One especially revealing measure of hedge-fund journalism’s commitment to its dual responsibility of informing the public and inspiring civic action is their failure to report on themselves. Their takeovers are done in the dark. BANG! Suddenly your local news is controlled by distant profit-seekers who’ve never been to your town. What deal was struck? By whom? At what price? To whom do they answer? What say will you have in their coverage? These are basic questions that any investigative reporter worth their salt would ask of any transaction of such consequence to the community. But local reporters, mayors, community groups, et al., are not even given the names of — much less access to — the financial chieftains who secretly directed the buyout, control operations and pocket the profits. The most taboo topic in corporate journalism is corporate ownership.

The damage caused by impatient hedge fund speculators is especially harsh for small cities and rural areas. Forget the demand for profits north of 20%; even a 10% return is a stretch in markets with fewer than 100,000 people. So, with no personal ties to these communities and even less commitment to the civic mission of local journalism, the predators often just cash out the physical assets, pull the plug and skip town.

Thus, hundreds of smaller papers have been shuttered in the last decade — some 300 in the last two years alone — and this winnowing has created “news deserts” (counties with no local news outlets at all) across large swaths of America. As for remaining corporate media, a new Pew Research Center survey found that 57% of folks in rural areas say that their “local” news media mostly cover some other area.

The good news is that, in ways big and small, dedicated local reporters are experimenting with funding, structures, staffing, etc., to produce the news that democracy requires and revive real journalism.

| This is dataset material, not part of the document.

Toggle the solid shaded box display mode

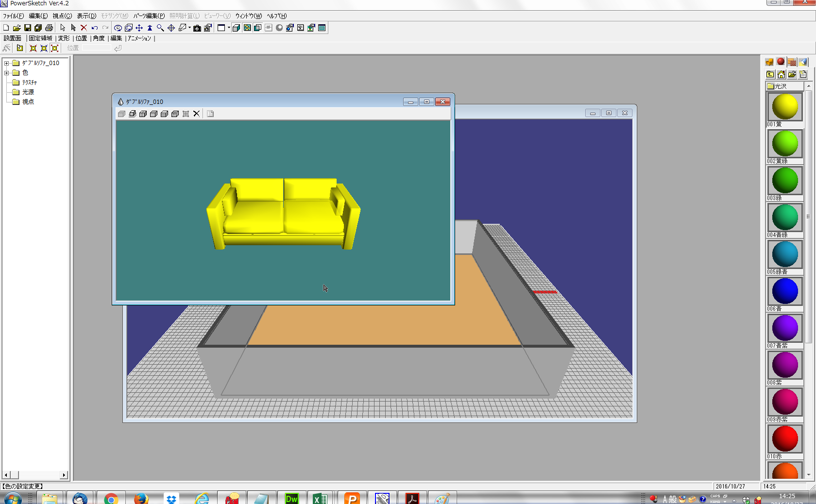[x=236, y=28]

  • Foundations are seeding local projects and journalist positions. Take, for example, the Local News Lab — a project of the Democracy Fund. The Lab reports on the many new “experiments in journalism” and provides resources for anyone who wants to get started.
  • LION Publishers (Local Independent Online News) — with more than 275 members — provides resources and community to independent news entrepreneurs as they try to build sustainable local businesses.
  • The Institute for Nonprofit News connects more than 300 independent news organizations dedicated to the radical proposition that “everyone deserves access to trustworthy sources of news.”
  • Assorted community media consortiums in several states and cities gather local news outlets and grassroots groups to share business strategies, fundraising, staff training, tech info, story ideas, etc. These include the Chicago Independent Media Alliance (more than 40 news sources), Colorado Community Media Project (24 local papers) and New Jersey Civic Info Consortium (state-funded support for a network of local news).
  • Unionization is sweeping into dozens of hedge fund papers, so journalists themselves gain clout to report on and unify against corporate cuts, banality and plundering.
  • More city governments are mandating that a fair portion of their advertising budgets go to local community publications, rather than remote chains.

These and so many more examples are glimmers of real journalistic hope across our land. Committed community journalists are determined democracy fighters, butting their heads against the money wall to bang out honest news for local residents, not windfalls for profiteers. Instead of bemoaning the decline of the free press, let’s join with these gutsy journalists and activists who’re actually working to “free” it!